The Core Circadian Clock Factor, Bmal1, Transduces Sex-specific Differences in Both Rhythmic and Nonrhythmic Gene Expression in the Mouse Heart. The Core Circadian Clock Factor, Bmal1, Transduces Sex-specific Differences in Both Rhythmic and Nonrhythmic Gene Expression in the Mouse Heart

Sexual dimorphism in mammals, including humans and laboratory rodents, has primarily been attributed to hormonal and sex chromosomal differences. Accumulating evidence now suggests that circadian rhythms also contribute to sexual dimorphism in cardiac physiology and cardiovascular diseases. Here, we show that the circadian transcriptome of the mouse heart exhibits sexual dimorphism. We determined that female hearts express significantly more rhythmically expressed genes (REGs) and that the temporal distribution of the REGs was different between males and females. In addition, the overlap in genes and functional pathways were modest between males and females. All aspects of the sexual dimorphism in the circadian transcriptome was significantly diminished with cardiomyocyte specific loss of the core clock gene, Bmal1. Analysis of all differentially expressed genes (DEGs) between males and females showed that differential expression between sexes was largely diminished with loss of cardiomyocyte Bmal1. We conclude that cardiomyocyte specific Bmal1, and likely the core clock mechanism, plays a vital role in conferring a sexually dimorphic program of gene expression in the adult mouse heart. Overall design: To investigate the role of BMAL1 in the sex differences of the heart circadian transcriptome in mice, we generated an inducible cardiomyocyte specific BMAL1 knockout (icsBmal1 KO) mouse.

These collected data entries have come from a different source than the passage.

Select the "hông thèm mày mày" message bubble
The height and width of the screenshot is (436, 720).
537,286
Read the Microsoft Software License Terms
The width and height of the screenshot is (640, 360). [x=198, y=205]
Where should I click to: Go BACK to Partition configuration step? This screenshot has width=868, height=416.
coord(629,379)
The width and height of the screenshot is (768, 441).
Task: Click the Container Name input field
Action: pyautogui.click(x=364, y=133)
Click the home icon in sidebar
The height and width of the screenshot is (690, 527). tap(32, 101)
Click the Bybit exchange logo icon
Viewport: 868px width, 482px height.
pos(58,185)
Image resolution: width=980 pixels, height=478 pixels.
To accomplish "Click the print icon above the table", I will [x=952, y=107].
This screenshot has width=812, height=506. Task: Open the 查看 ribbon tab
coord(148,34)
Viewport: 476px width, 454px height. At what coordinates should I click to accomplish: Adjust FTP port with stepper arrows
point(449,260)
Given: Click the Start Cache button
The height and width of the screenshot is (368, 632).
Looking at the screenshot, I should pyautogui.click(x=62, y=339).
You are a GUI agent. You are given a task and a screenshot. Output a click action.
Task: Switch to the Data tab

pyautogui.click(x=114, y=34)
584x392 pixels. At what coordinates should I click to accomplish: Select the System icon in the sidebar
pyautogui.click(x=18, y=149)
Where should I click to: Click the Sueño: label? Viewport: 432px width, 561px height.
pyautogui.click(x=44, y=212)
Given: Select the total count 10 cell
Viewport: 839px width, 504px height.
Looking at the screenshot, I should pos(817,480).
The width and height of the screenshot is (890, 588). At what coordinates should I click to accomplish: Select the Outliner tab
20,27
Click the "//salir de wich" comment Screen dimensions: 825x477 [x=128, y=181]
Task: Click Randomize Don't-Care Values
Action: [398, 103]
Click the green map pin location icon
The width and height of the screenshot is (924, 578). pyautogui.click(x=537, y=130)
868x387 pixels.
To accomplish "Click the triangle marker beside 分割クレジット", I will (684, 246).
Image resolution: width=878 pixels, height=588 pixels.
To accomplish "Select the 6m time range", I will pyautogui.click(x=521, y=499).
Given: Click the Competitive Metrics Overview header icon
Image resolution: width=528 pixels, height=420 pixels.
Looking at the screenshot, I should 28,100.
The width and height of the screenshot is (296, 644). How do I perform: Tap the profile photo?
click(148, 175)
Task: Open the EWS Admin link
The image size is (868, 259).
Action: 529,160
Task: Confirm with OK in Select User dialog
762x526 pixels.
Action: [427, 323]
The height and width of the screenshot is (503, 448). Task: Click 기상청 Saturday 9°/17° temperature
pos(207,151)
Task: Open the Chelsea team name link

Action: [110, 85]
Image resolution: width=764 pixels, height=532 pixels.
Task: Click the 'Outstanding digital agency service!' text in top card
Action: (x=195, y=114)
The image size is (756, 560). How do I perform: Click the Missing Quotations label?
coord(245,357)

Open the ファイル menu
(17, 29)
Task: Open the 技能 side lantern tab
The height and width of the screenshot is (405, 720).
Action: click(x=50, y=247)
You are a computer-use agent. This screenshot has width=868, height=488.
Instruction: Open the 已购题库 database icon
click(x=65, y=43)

包括人类与实验啮齿类在内的哺乳动物的性别二态性，此前主要被归因于激素与性染色体差异。如今越来越多的研究证据表明，昼夜节律同样参与调控心脏生理学与心血管疾病中的性别二态性。本研究证实，小鼠心脏的昼夜转录组存在性别二态性。我们发现，雌性心脏的节律表达基因（rhythmically expressed genes, REGs）数量显著更多，且这类基因的时间分布模式在雌雄个体间存在差异。此外，雌雄个体间的基因与功能通路重叠程度较低。当心肌细胞特异性缺失核心时钟基因Bmal1后，昼夜转录组的所有性别二态性特征均显著减弱。对雌雄个体间全部差异表达基因（differentially expressed genes, DEGs）的分析显示，随着心肌细胞Bmal1的缺失，性别间的表达差异大幅减弱。本研究由此得出结论：心肌细胞特异性的Bmal1，以及大概率核心时钟机制，在成年小鼠心脏的性别二态性基因表达程序中发挥至关重要的作用。实验整体设计：为探究BMAL1在小鼠心脏昼夜转录组性别差异中的作用，我们构建了可诱导型心肌细胞特异性BMAL1敲除（inducible cardiomyocyte specific BMAL1 knockout, icsBmal1 KO）小鼠模型。